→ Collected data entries
%%
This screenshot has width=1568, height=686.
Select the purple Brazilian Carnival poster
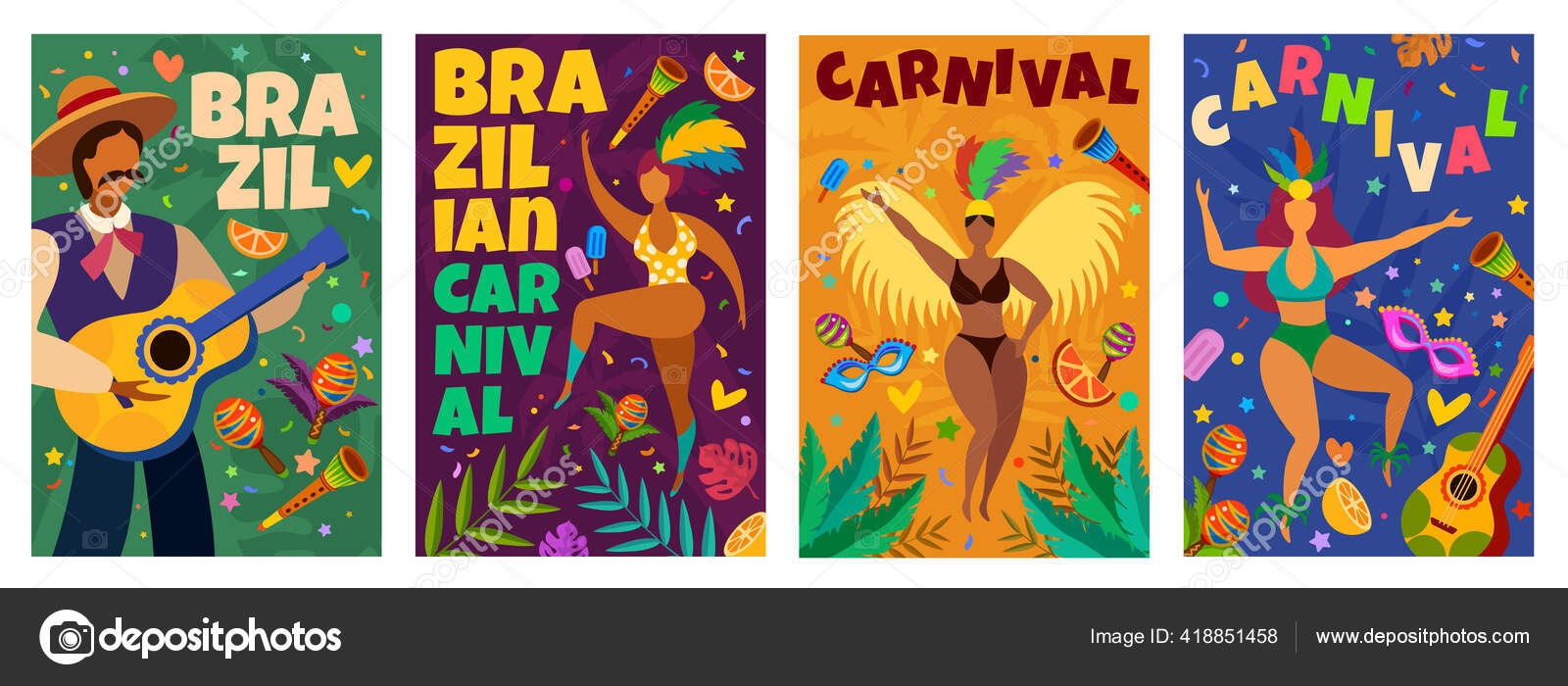point(590,295)
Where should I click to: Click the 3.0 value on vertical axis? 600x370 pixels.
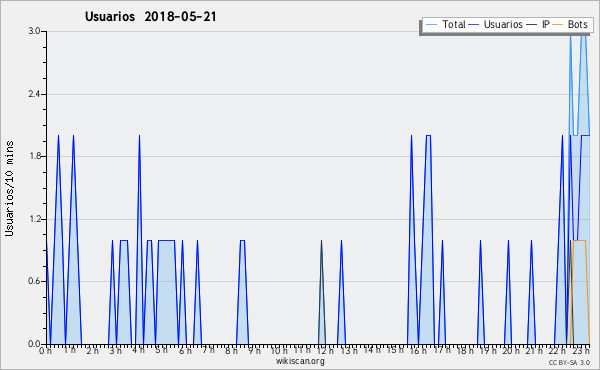click(x=34, y=31)

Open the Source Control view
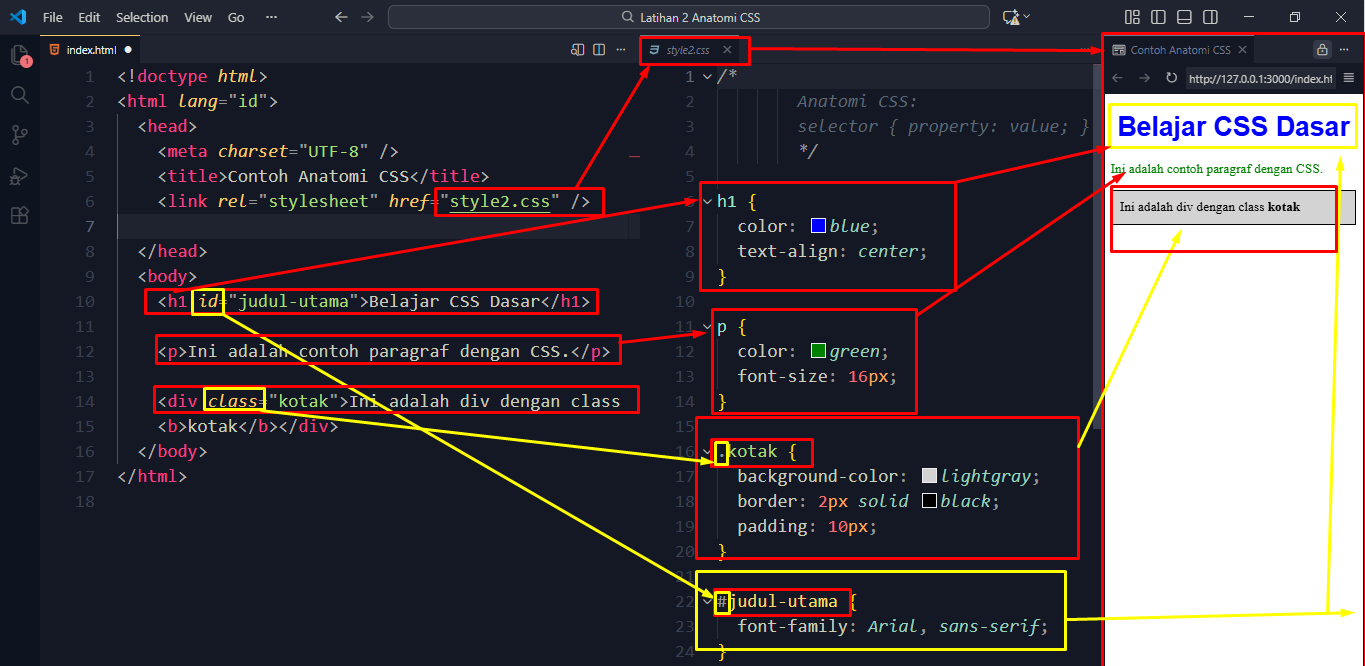pyautogui.click(x=19, y=135)
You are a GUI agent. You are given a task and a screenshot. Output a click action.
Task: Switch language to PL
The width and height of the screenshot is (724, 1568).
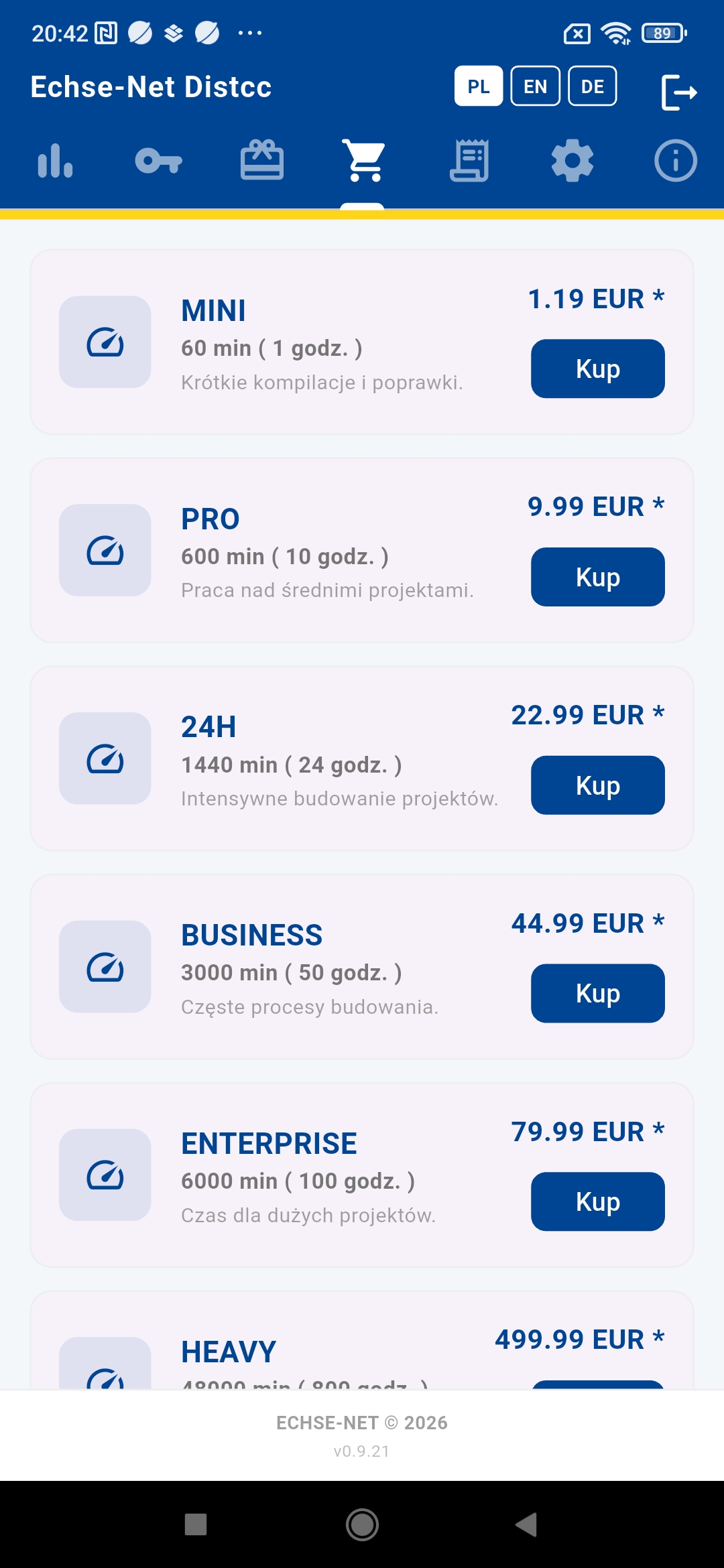point(479,86)

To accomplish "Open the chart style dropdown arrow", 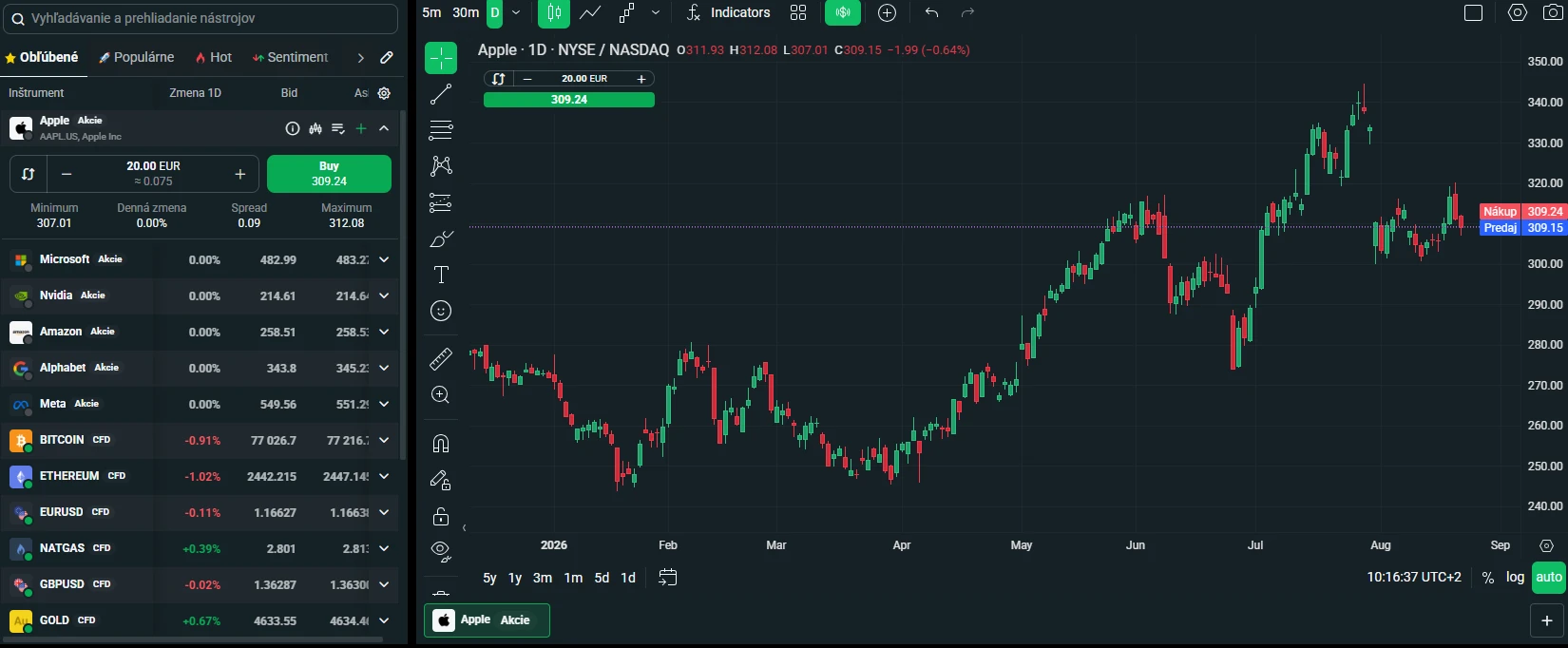I will [x=656, y=12].
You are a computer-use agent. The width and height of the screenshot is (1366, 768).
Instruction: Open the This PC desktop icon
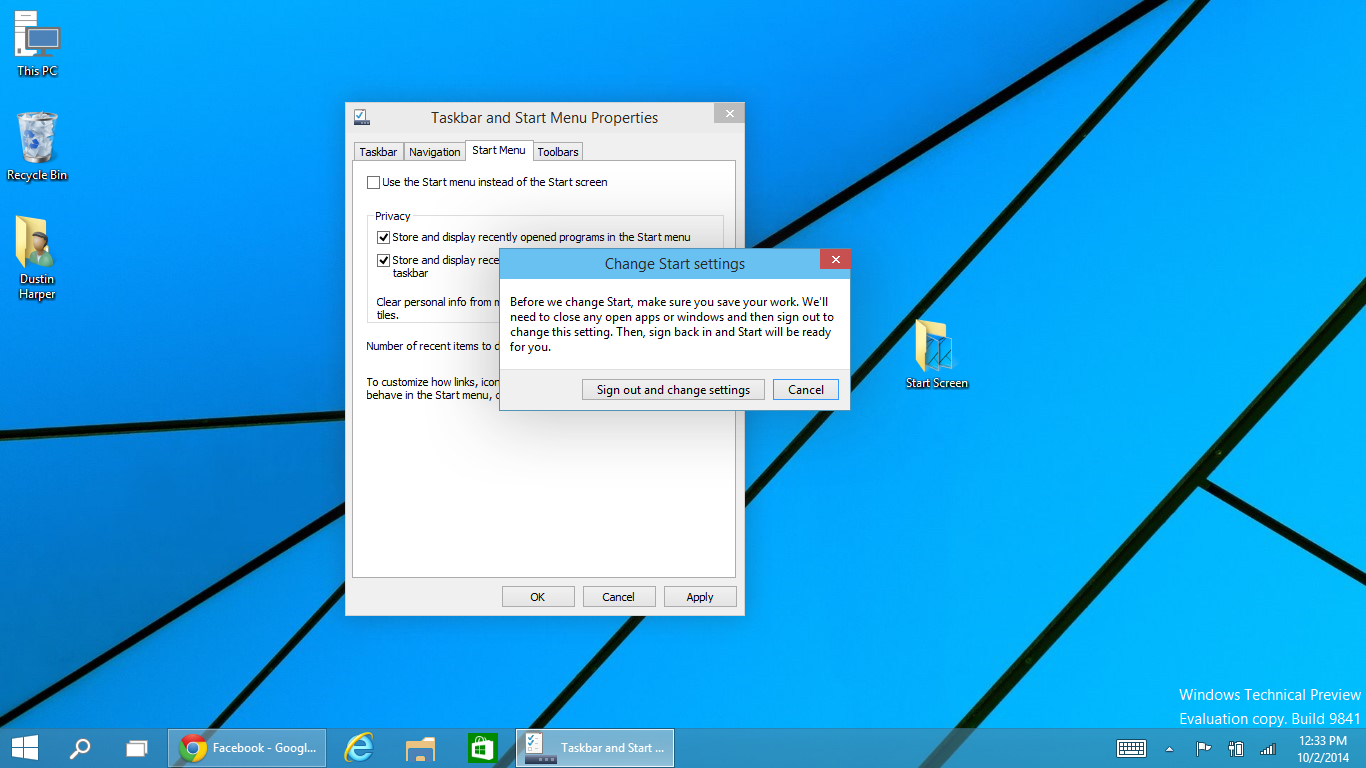[x=37, y=40]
%%
→ EXERCISE PROMPT
Find each line in the data above with the word "agent", then copy it.

→ EXERCISE RESPONSE
You are a GUI agent. You are given a task and a screenshot. Output a click action.
You are a computer-use agent. The width and height of the screenshot is (1366, 768).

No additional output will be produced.